- Building a creation in the program
- Developers: Qube Software; The Lego Group;
- Release: 24 July 2003; 23 years ago
- Final release: 4.3.12 / 18 November 2019; 6 years ago
- Operating system: Windows XP and later; Mac OS X 10.1–10.14;
- Size: 276 - 285 MB
- Available in: English, German
- Type: Computer-aided design
- License: Closed source (Freeware)
- Website: ldd.lego.com

= Lego Digital Designer =

Program to build models using virtual LEGO bricks

Lego Digital Designer is a discontinued CAD software made by Qube Software and the Lego Group. It allows people to design a virtual model using a selection of virtual Lego bricks. These models could be saved locally as well as be uploaded to the Lego website for sharing and ordering as a physical product.

It was available for macOS and Windows, but only as a 32-bit application, which means that it didn't run on newer versions of macOS. The program allowed users to build models using virtual Lego bricks, in a computer-aided design like manner. Until 16 January 2012, these could be uploaded, along with instructions and a box design, to the Lego Design byME website, from where the models could be ordered for delivery as a real, packaged set. Users could also take screenshots of their models and store the models on their computer in an .LXF file. On 9 November 2011, Lego declared that the Design byME service was going to end on 16 January 2012, due to its failure to meet quality expectations and for being too complex. In its absence, custom brick orders have had to be made via the Pick a Brick service. The closing of Design byME has not affected the ability of users to print custom instructions for their models.

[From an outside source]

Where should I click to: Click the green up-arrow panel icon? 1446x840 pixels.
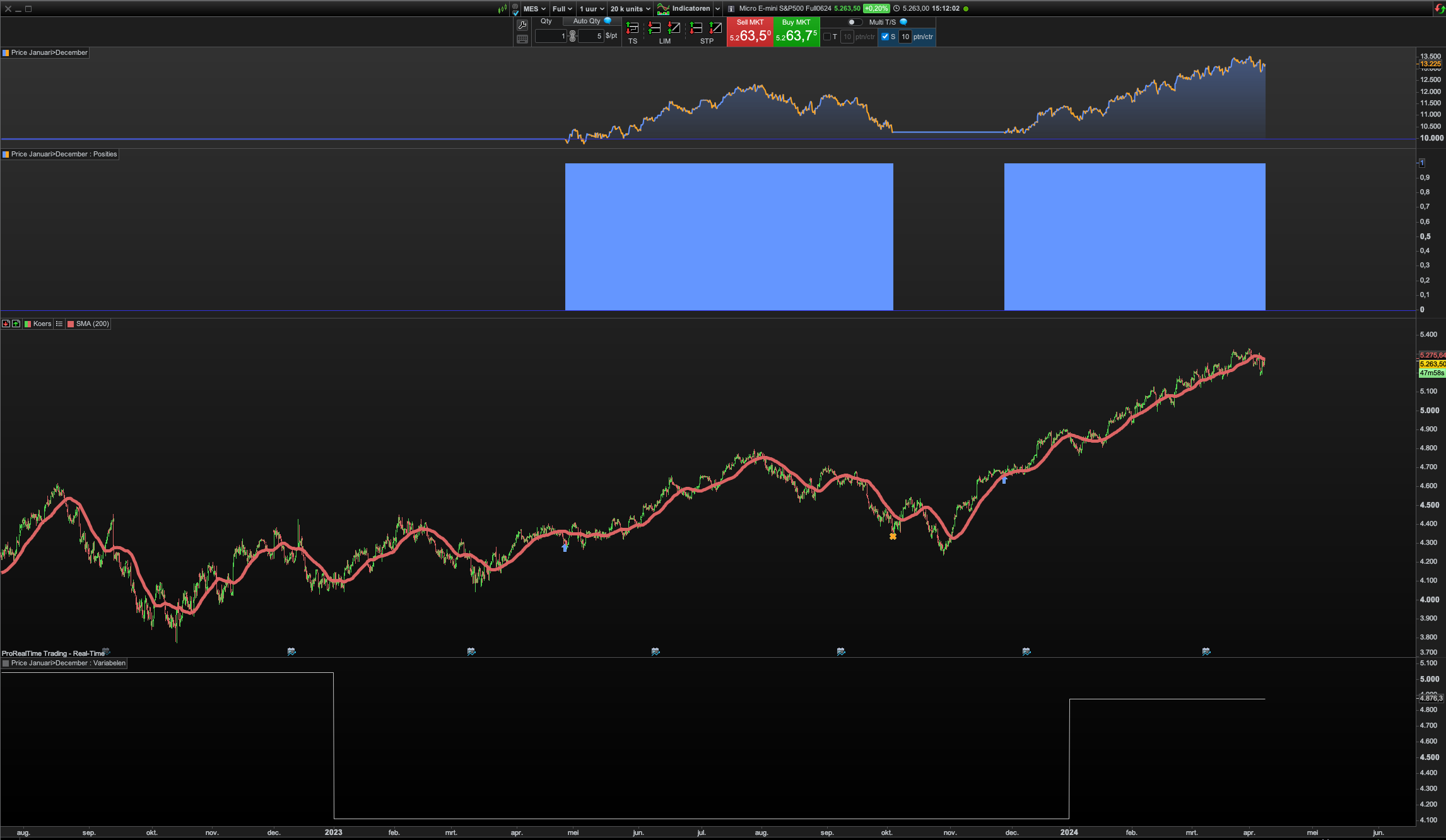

On 21 January 2016, Lego announced the project had been defunded, and would not receive any more significant updates, although it continued to receive updates occasionally. In early 2022, Lego Digital Designer was officially discontinued, with BrickLink Studio becoming its replacement.

A special version of Lego Digital Designer (Hollywood Edition) was used in the making of the Lego Movie franchise. The Hollywood Edition has also been used in the creation of Forza Horizon 4 - Lego Speed Champions.